El precio internacional del petróleo estrecho de Ormuz acaparó la atención de los mercados este martes al registrar una fuerte caída: el barril de Brent cerró en US$79.36, su nivel más bajo desde el 10 de julio, tras desplomarse 5.26% en la sesión, mientras que el West Texas Intermediate (WTI) retrocedió 5.69% hasta US$75.77, por debajo del umbral de los US$80 que no había cruzado desde hace casi un mes.
El detonante fue una declaración del secretario del Tesoro de Estados Unidos, Scott Bessent, quien afirmó en una entrevista con CNBC que Washington mantiene conversaciones con Irán y que existe la posibilidad de alcanzar «hoy o mañana» un acuerdo para reabrir el estrecho de Ormuz. Para la República Dominicana y el resto de América Latina, un abaratamiento sostenido del crudo alivia la presión sobre la factura de importación de combustibles, influye en los precios de la electricidad y puede moderar la inflación en economías que dependen del petróleo importado.
Bessent indicó que un eventual pacto garantizaría la libertad de navegación y contribuiría a estabilizar los precios de la energía a nivel global. El analista Andy Lipow, de Lipow Oil Associates, señaló que los inversionistas siguen de cerca las negociaciones y confían en que se logre un acuerdo que restablezca el tránsito por el estrecho, paso estratégico por el que antes del conflicto circulaba alrededor del 20% del petróleo mundial.
Sin embargo, la incertidumbre no se disipó del todo. Irán negó que existan negociaciones directas con Washington y aseguró que únicamente mantiene contactos con Omán sobre garantías para un tránsito seguro en la zona.
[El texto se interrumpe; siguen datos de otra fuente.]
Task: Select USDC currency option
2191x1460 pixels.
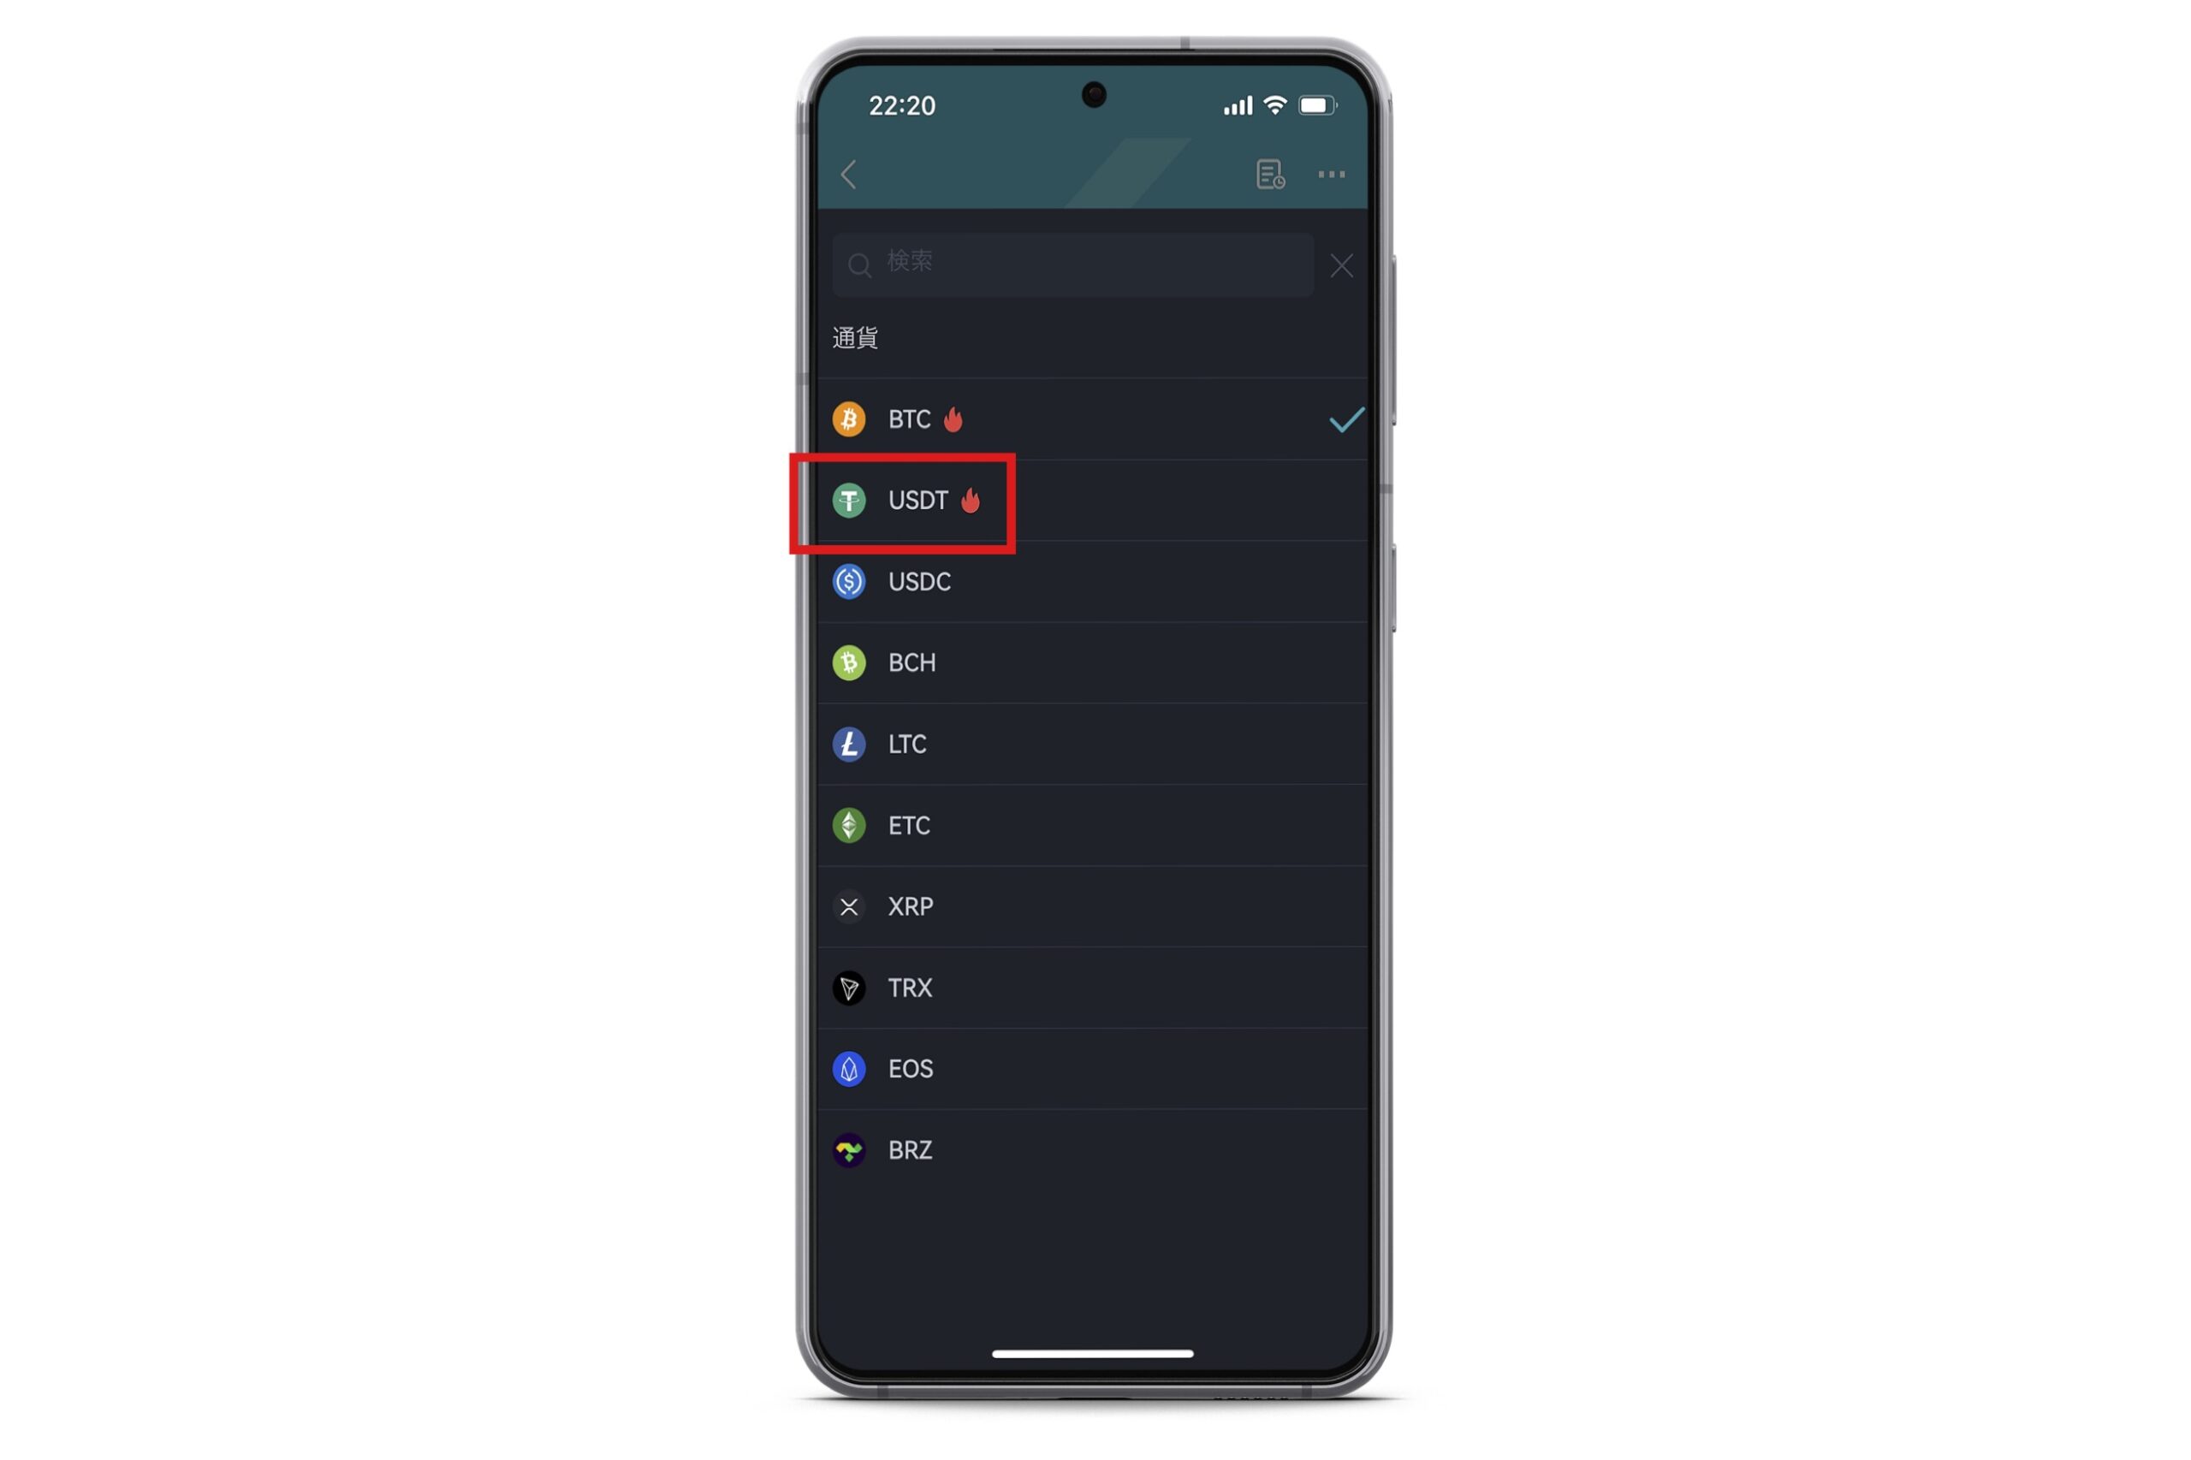Action: (1095, 582)
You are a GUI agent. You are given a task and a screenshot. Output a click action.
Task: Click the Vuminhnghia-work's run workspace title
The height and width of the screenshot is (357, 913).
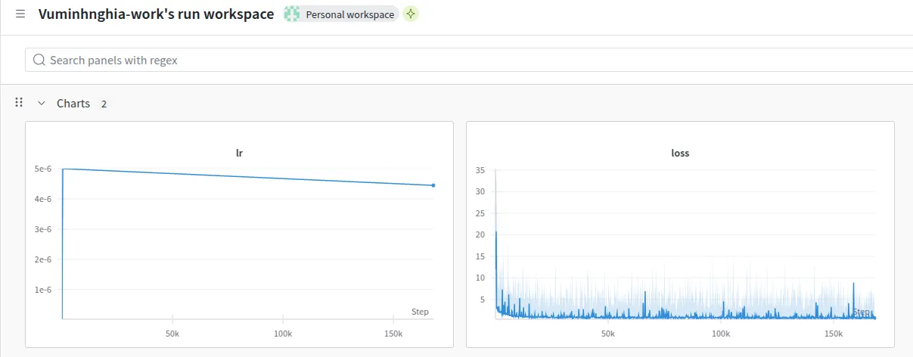pyautogui.click(x=156, y=14)
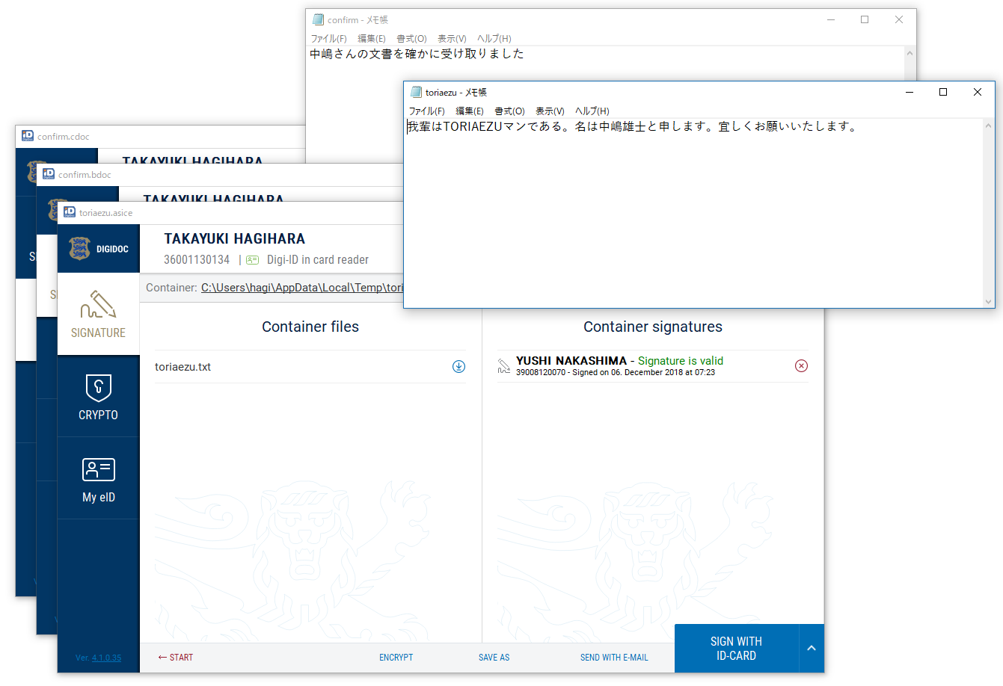Click the signature pen icon beside YUSHI NAKASHIMA
Screen dimensions: 1003x686
pyautogui.click(x=504, y=366)
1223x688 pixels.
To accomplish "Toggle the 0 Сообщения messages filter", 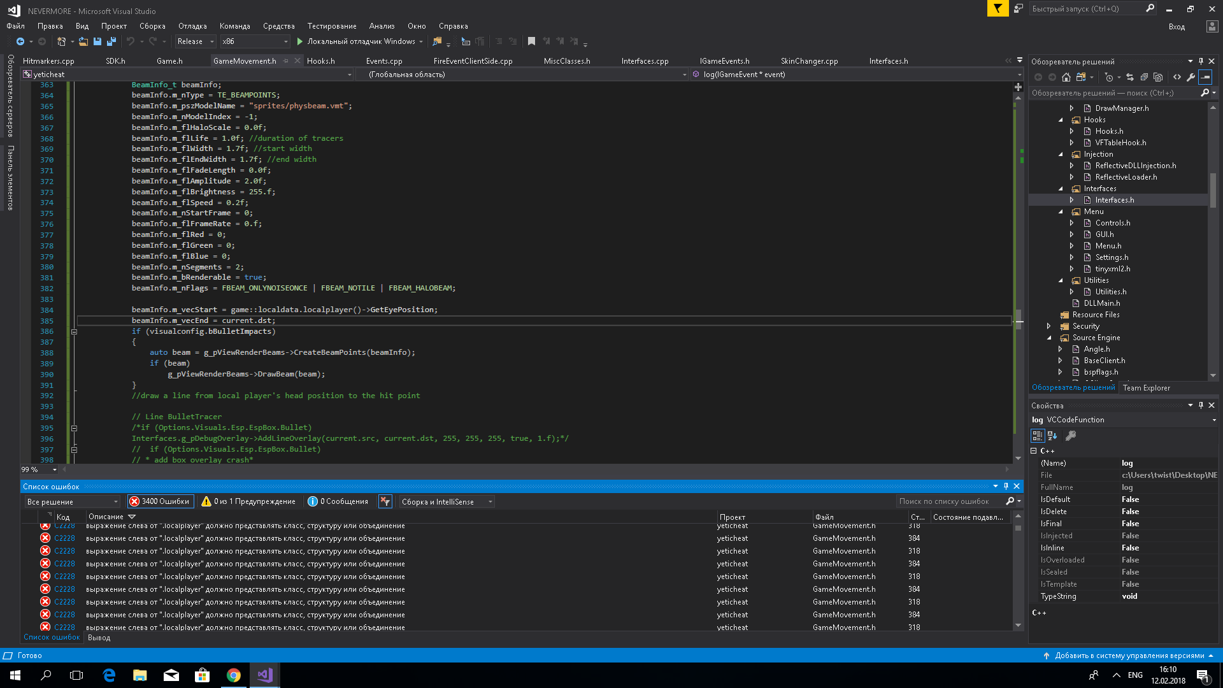I will tap(338, 501).
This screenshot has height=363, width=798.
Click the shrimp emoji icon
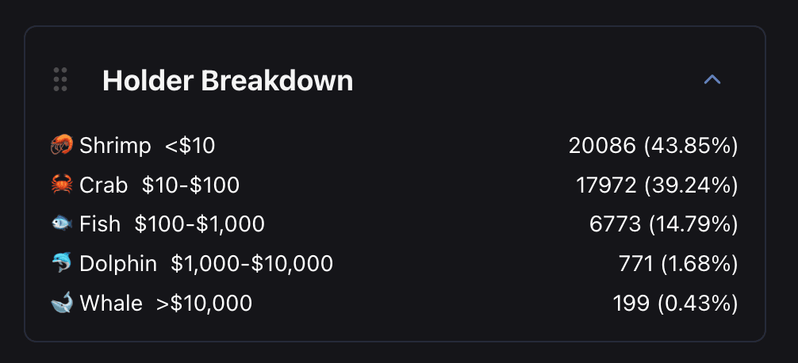pyautogui.click(x=62, y=146)
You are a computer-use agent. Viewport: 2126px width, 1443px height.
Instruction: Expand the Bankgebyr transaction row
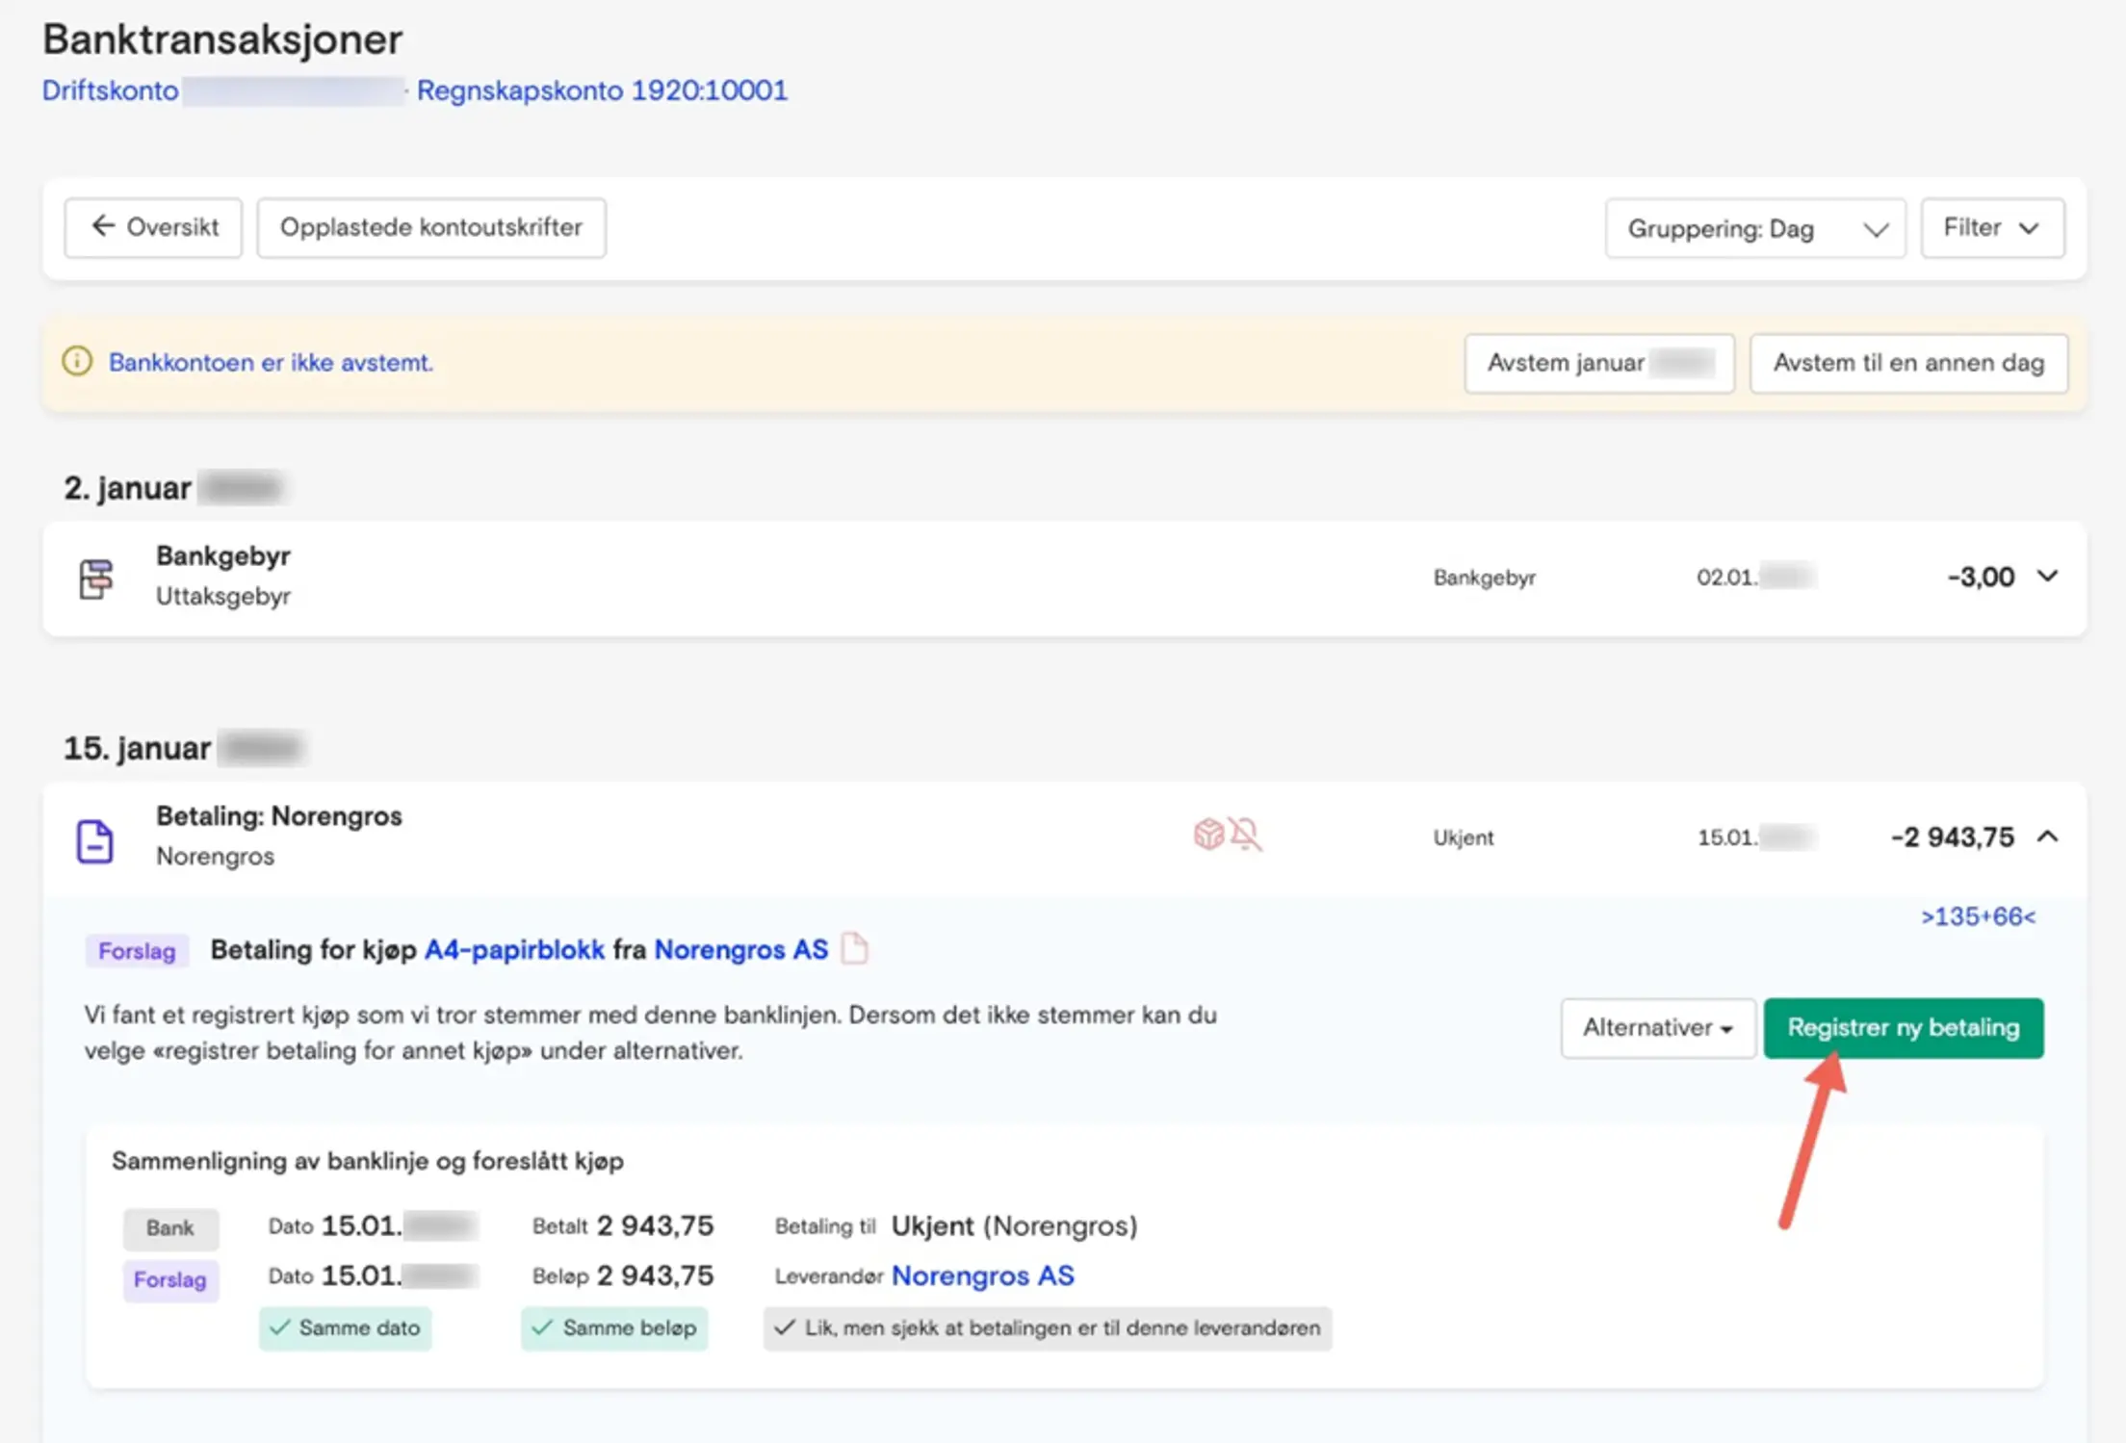click(2047, 576)
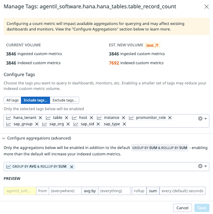Screen dimensions: 213x214
Task: Click the Cancel button
Action: pyautogui.click(x=183, y=208)
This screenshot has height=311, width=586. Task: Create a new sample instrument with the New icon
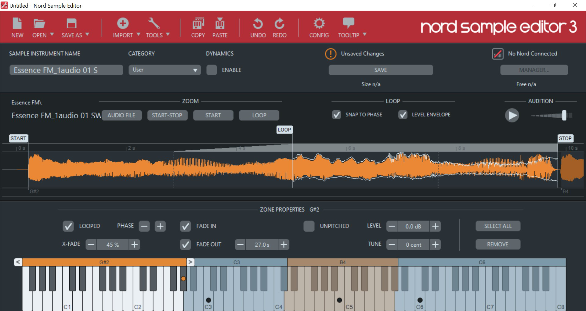point(17,27)
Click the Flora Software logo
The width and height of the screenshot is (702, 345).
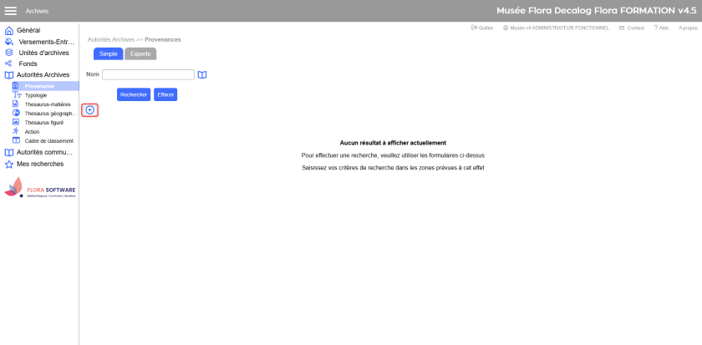[x=40, y=188]
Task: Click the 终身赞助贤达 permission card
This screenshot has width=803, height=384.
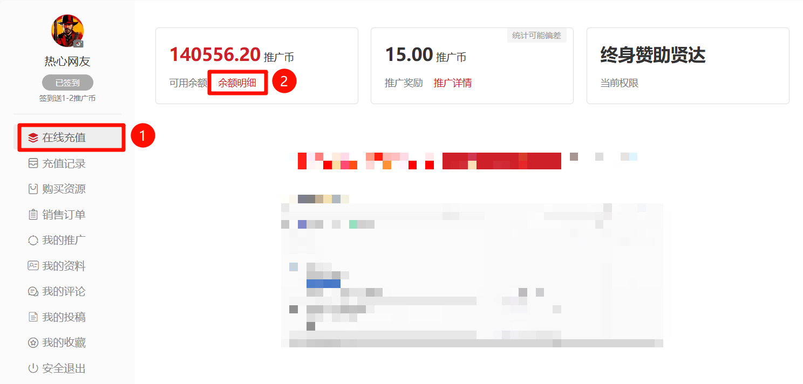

Paralelamente, Catar informó que continúan los esfuerzos de mediación, junto con Pakistán y Omán, para alcanzar una solución de corto plazo que permita retomar el diálogo.
Las tensiones también persistieron sobre el terreno este martes. La agencia marítima británica UKMTO reportó que un buque fue alcanzado por un proyectil de origen desconocido en el estrecho de Ormuz, mientras que otra embarcación se hundió en el mar Rojo tras un ataque vinculado al bloqueo marítimo impuesto por los rebeldes hutíes de Yemen a puertos saudíes.
Con el descenso de este martes, el Brent acumula una caída superior al 12% en apenas dos sesiones. El lunes, el barril ya había perdido más de un 7% después de que el presidente estadounidense, Donald Trump, anunciara que canceló un «ataque masivo» contra Irán con el objetivo de favorecer una salida negociada al conflicto, lo que los mercados interpretaron como una apertura diplomática.
La mirada de los mercados estará puesta en el avance —o el estancamiento— de las conversaciones entre Washington y Teherán en las próximas horas. Un acuerdo que garantice el tránsito por Ormuz podría consolidar la tendencia a la baja en los precios del crudo, mientras que una ruptura de las negociaciones o un nuevo incidente marítimo en la zona podría revertir rápidamente las ganancias de los compradores y devolver el barril por encima de los US$90 que marcó durante el pico de tensiones.